Saved data entries.
----
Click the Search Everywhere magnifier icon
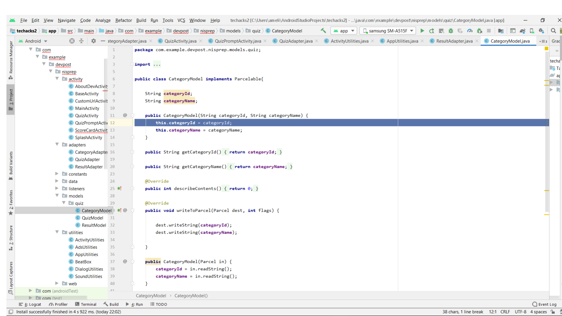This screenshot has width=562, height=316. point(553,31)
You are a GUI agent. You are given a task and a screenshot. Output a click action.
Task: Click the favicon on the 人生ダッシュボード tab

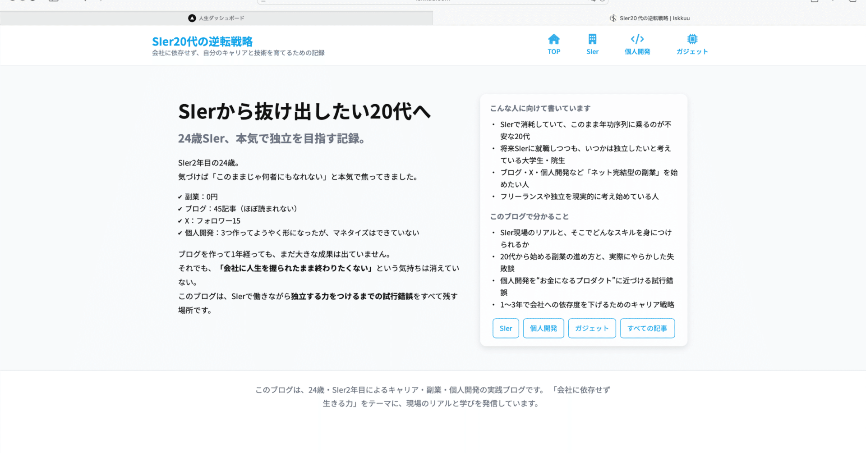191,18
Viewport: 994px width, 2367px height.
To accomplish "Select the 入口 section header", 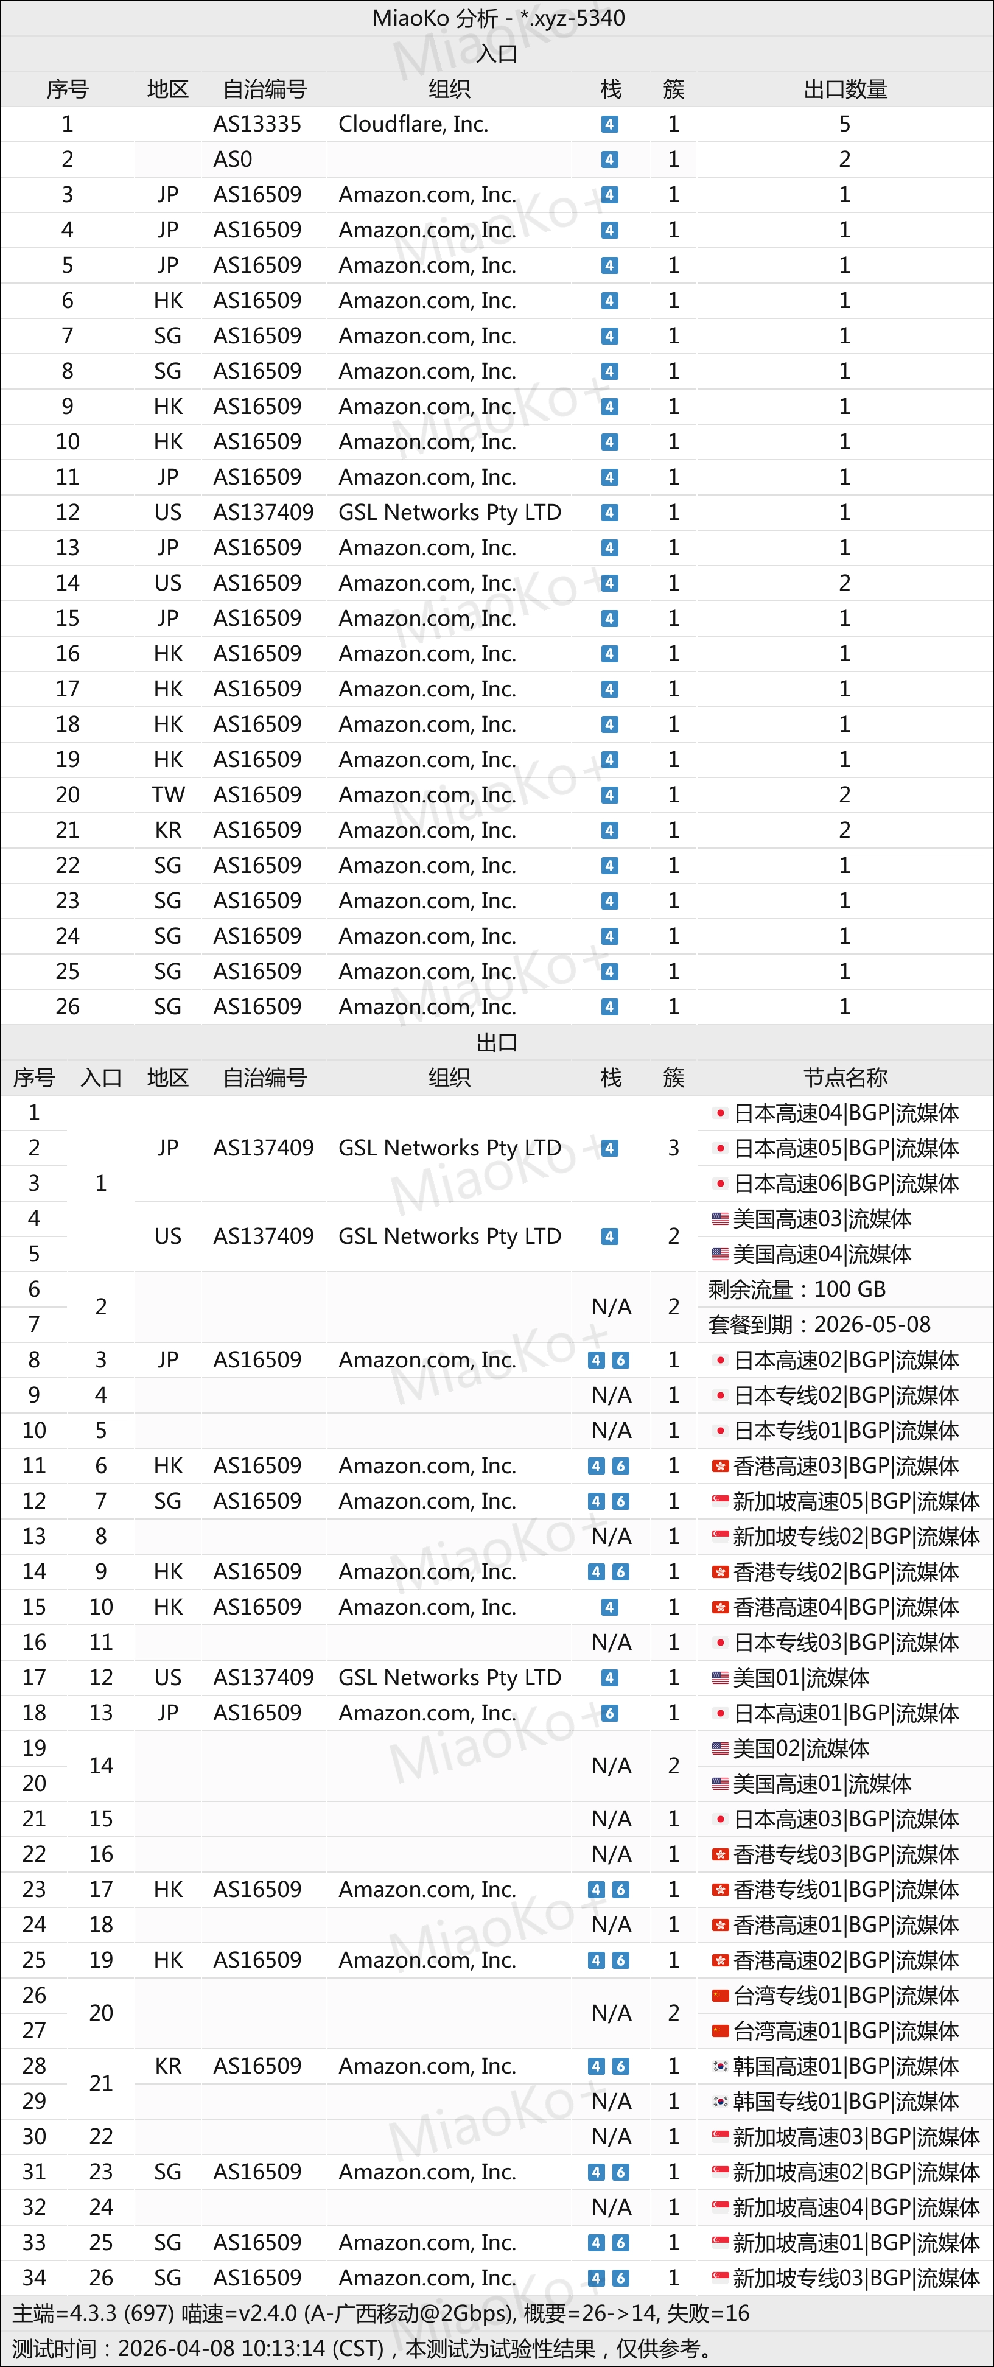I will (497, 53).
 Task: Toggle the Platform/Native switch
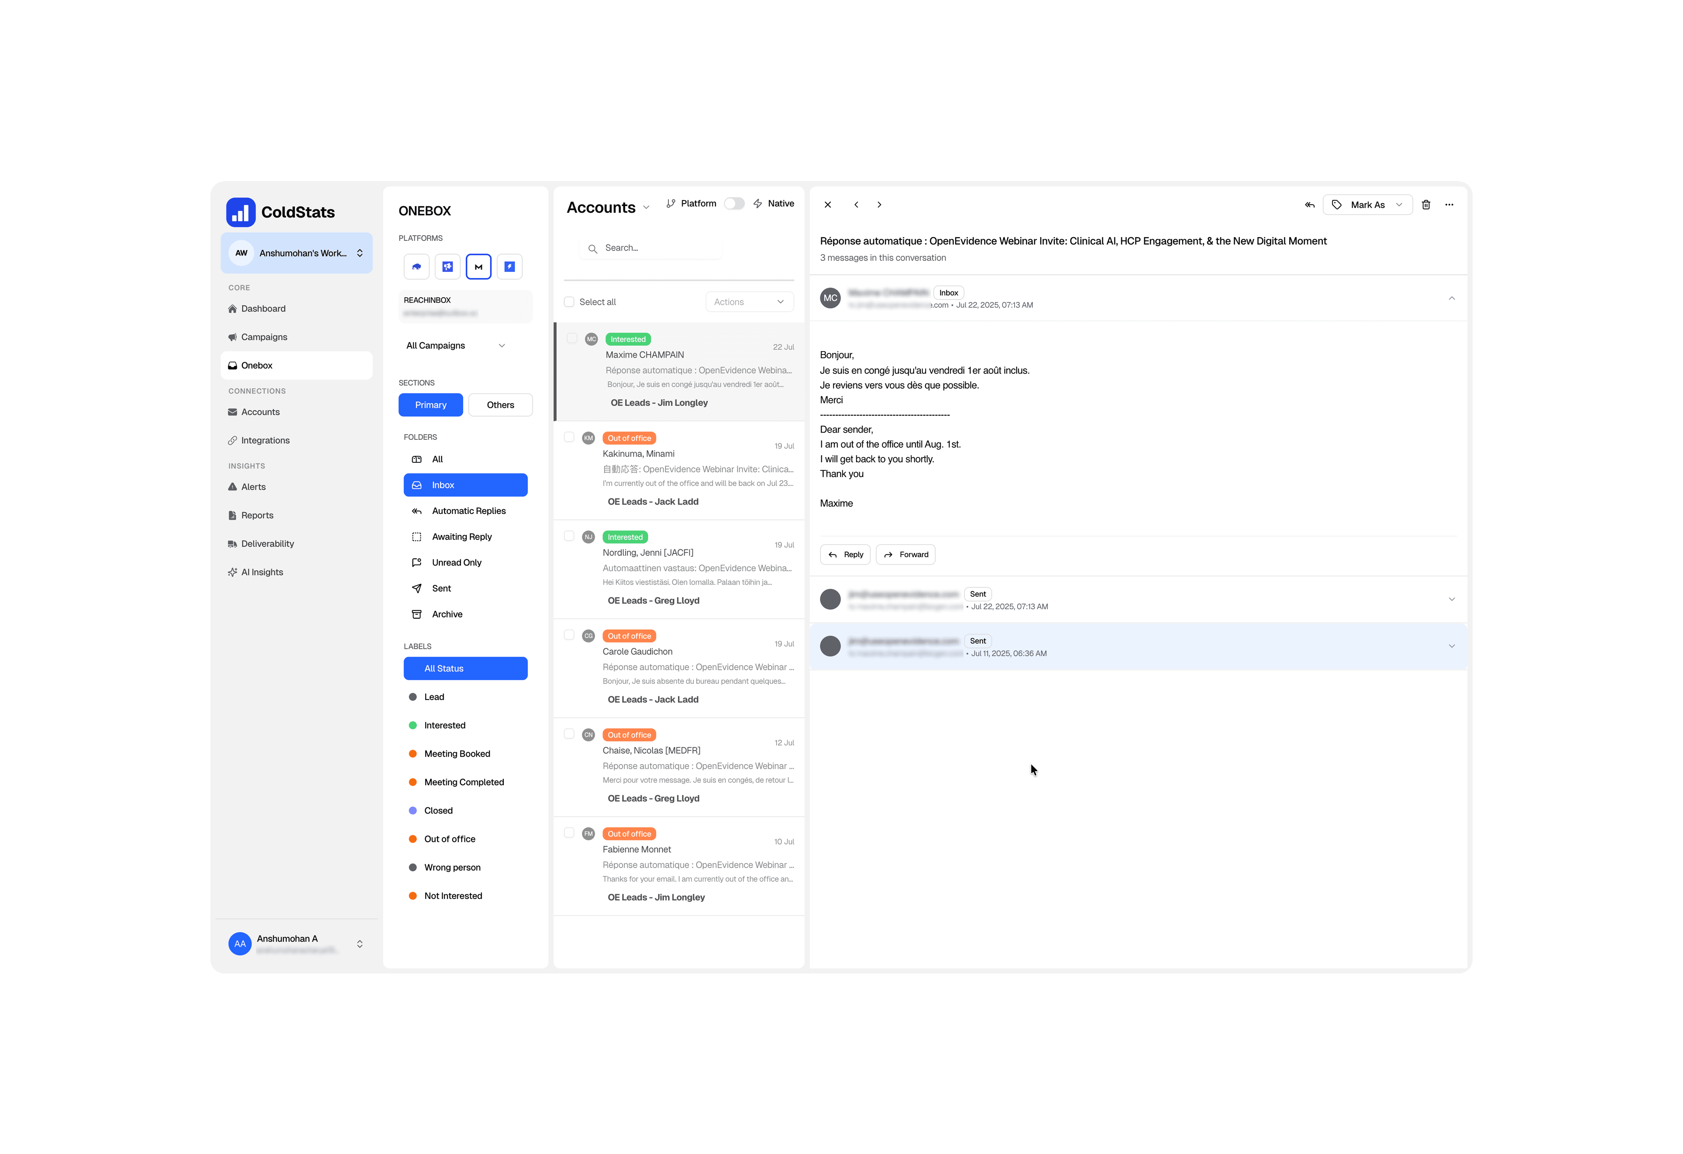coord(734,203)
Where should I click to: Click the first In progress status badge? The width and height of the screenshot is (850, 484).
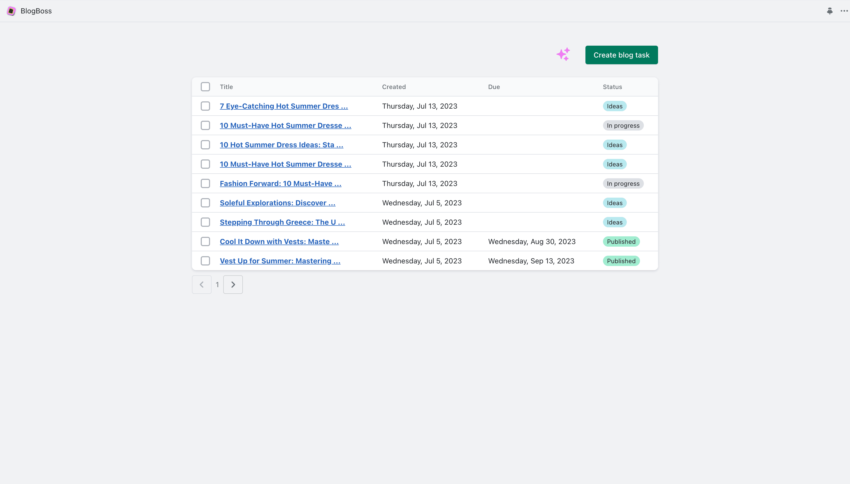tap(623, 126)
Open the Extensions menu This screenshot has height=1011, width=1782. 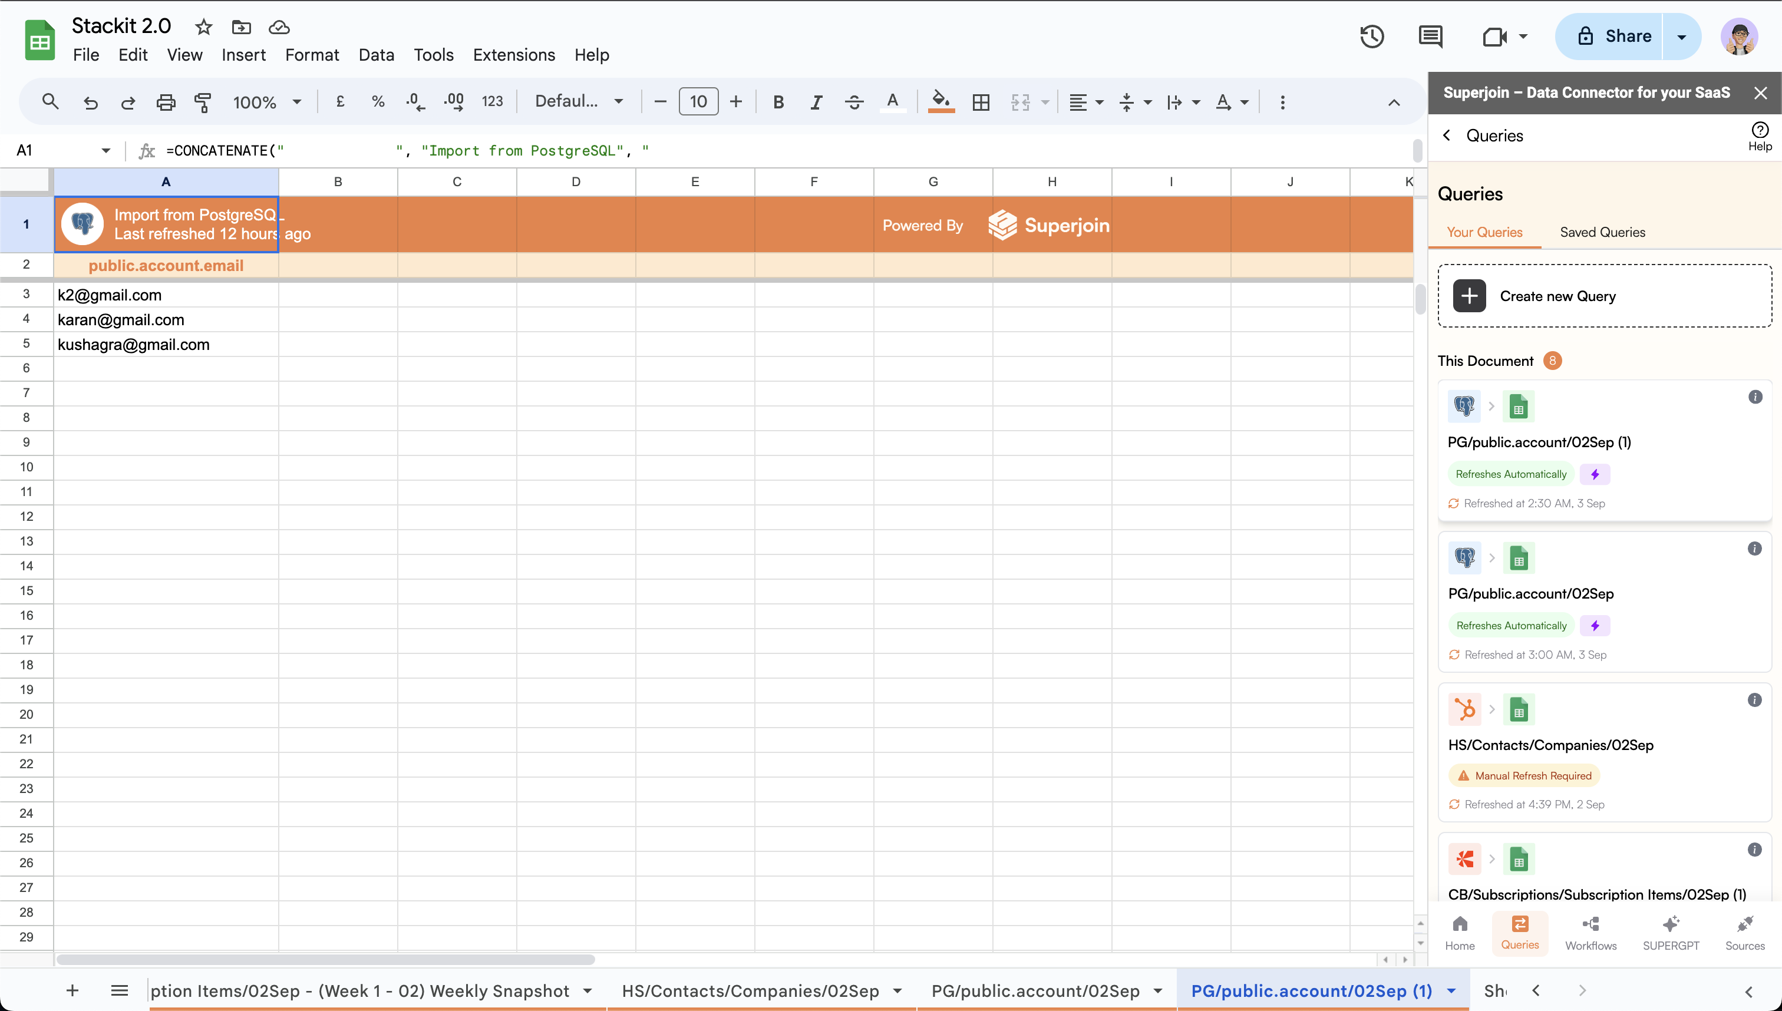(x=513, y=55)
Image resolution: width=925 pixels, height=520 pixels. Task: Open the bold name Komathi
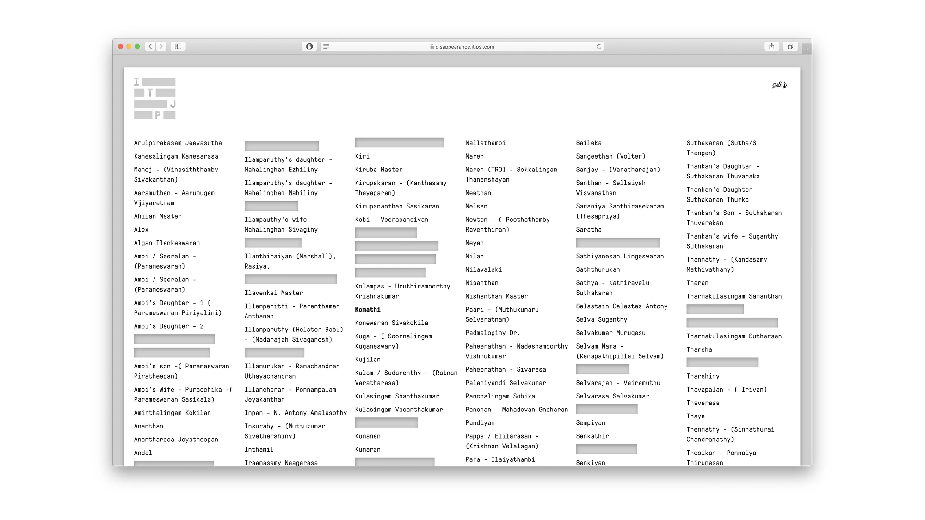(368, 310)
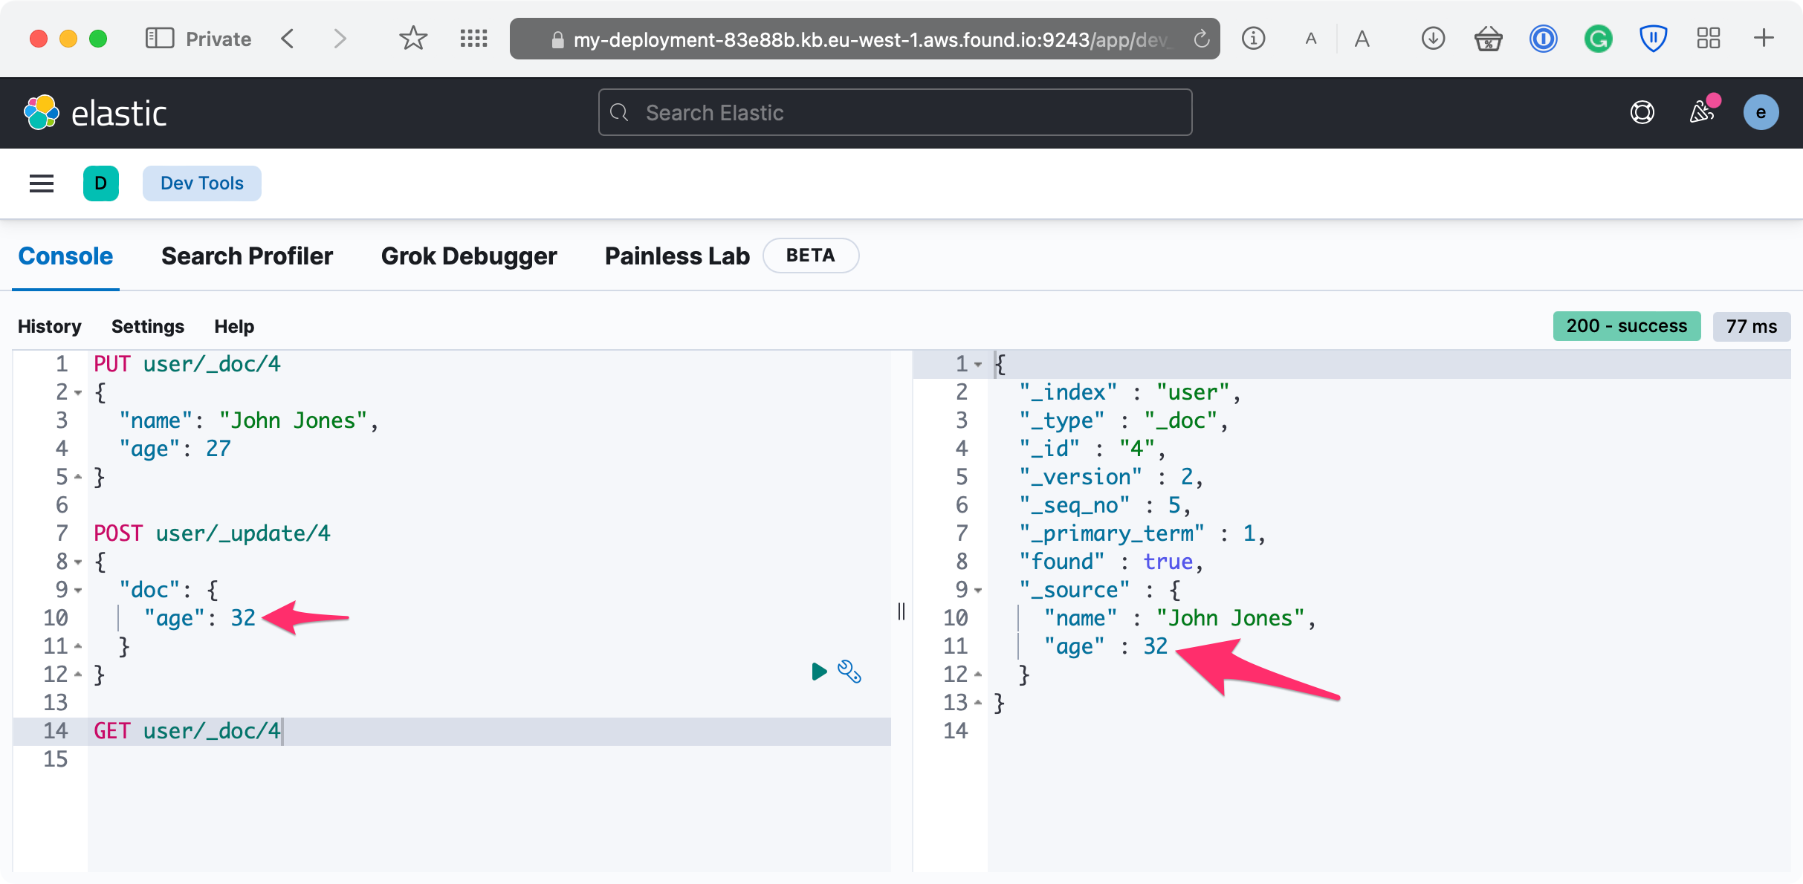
----
WHAT IS EXPECTED. Look above for the line containing "Image resolution: width=925"; output that line and all lines after it through the last one exactly, without the pictures.

RESPONSE.
Image resolution: width=925 pixels, height=520 pixels. Task: Open the bold name Komathi
(368, 310)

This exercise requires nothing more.